== ASSIGNMENT ==
Reproduce every entry word for word. Drop all pictures from the copy.

== RECORDS FOR THE EXERCISE ==
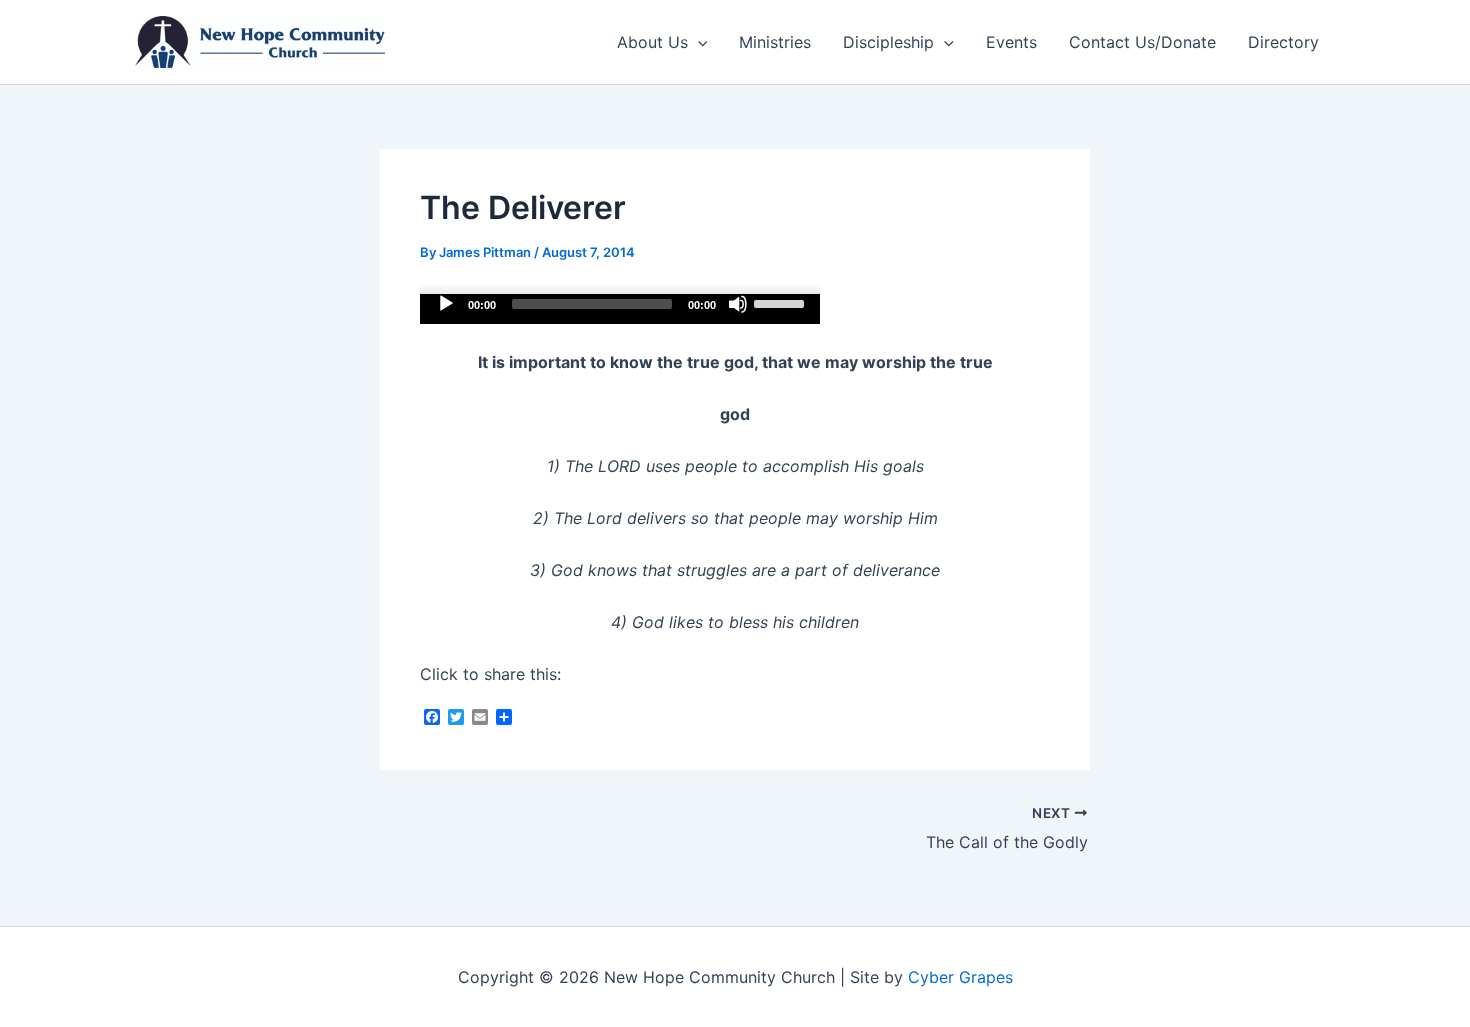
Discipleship (888, 42)
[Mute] (738, 304)
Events (1011, 42)
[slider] (782, 302)
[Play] (446, 304)
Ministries (775, 42)
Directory (1283, 42)
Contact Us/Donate (1142, 42)
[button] (698, 42)
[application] (620, 309)
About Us (652, 42)
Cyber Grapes (960, 977)
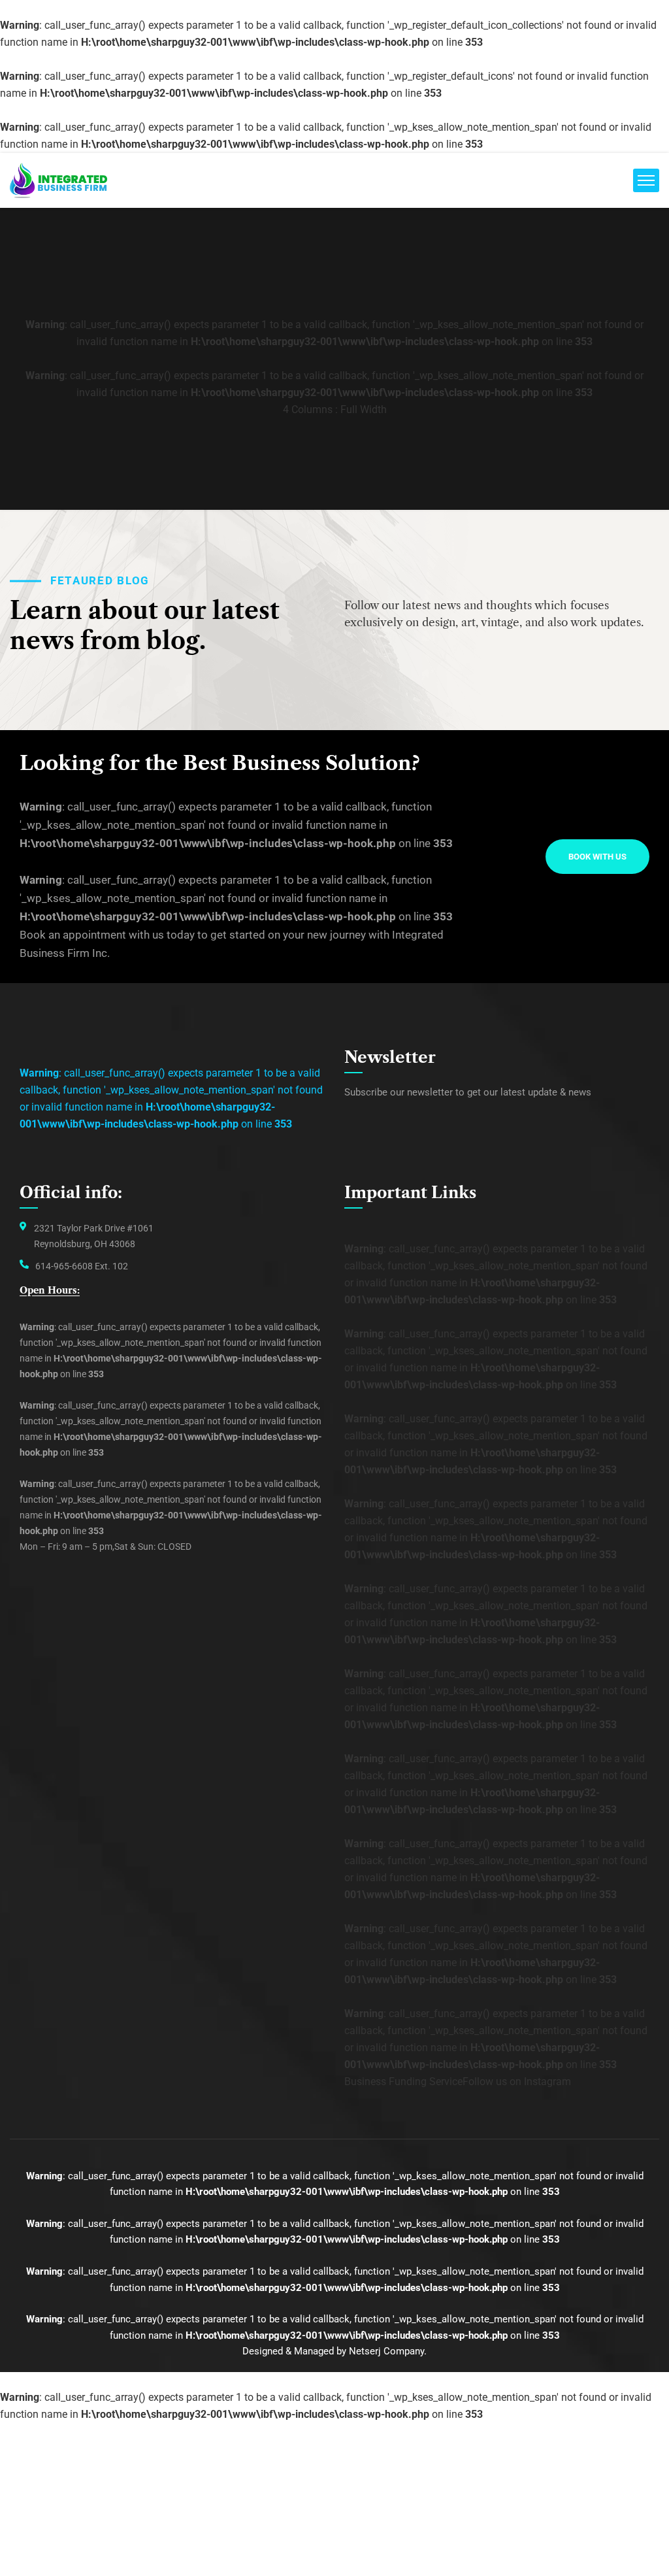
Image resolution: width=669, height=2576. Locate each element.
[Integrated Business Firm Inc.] (58, 180)
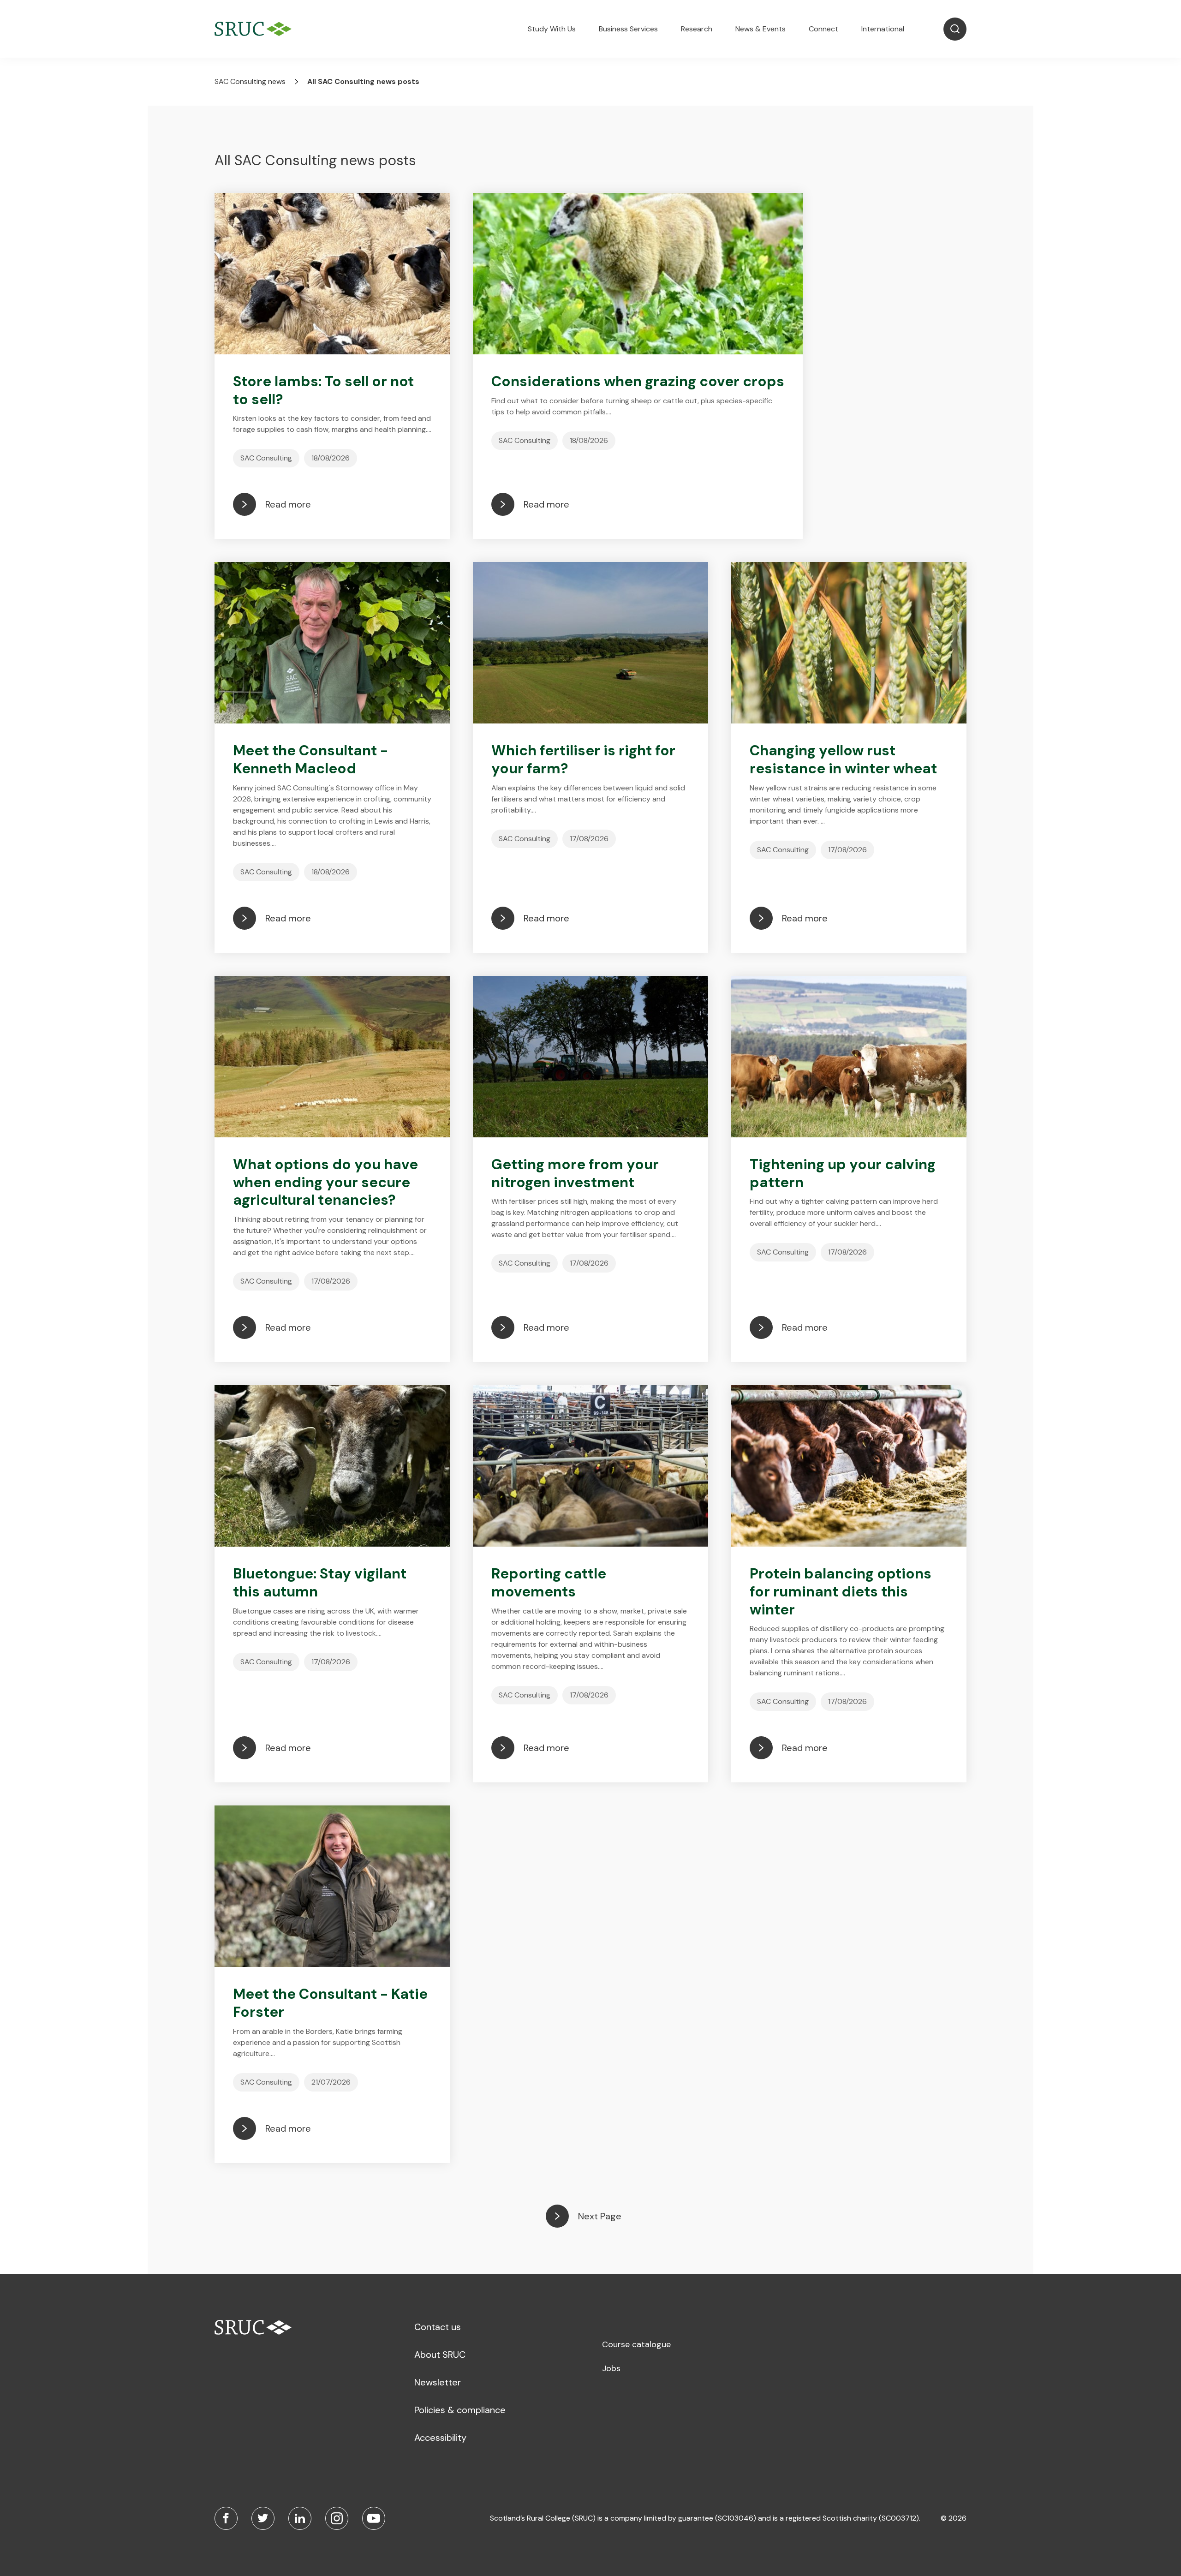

== ANSWER AREA ==
Discipleship (888, 42)
[Mute] (738, 304)
Events (1011, 42)
[slider] (782, 302)
[Play] (446, 304)
Ministries (775, 42)
Directory (1283, 42)
Contact Us/Donate (1142, 42)
[button] (698, 42)
[application] (620, 309)
About Us (652, 42)
Cyber Grapes (960, 977)
Image resolution: width=669, height=2576. Locate each element.
[Integrated Business Firm Inc.] (58, 180)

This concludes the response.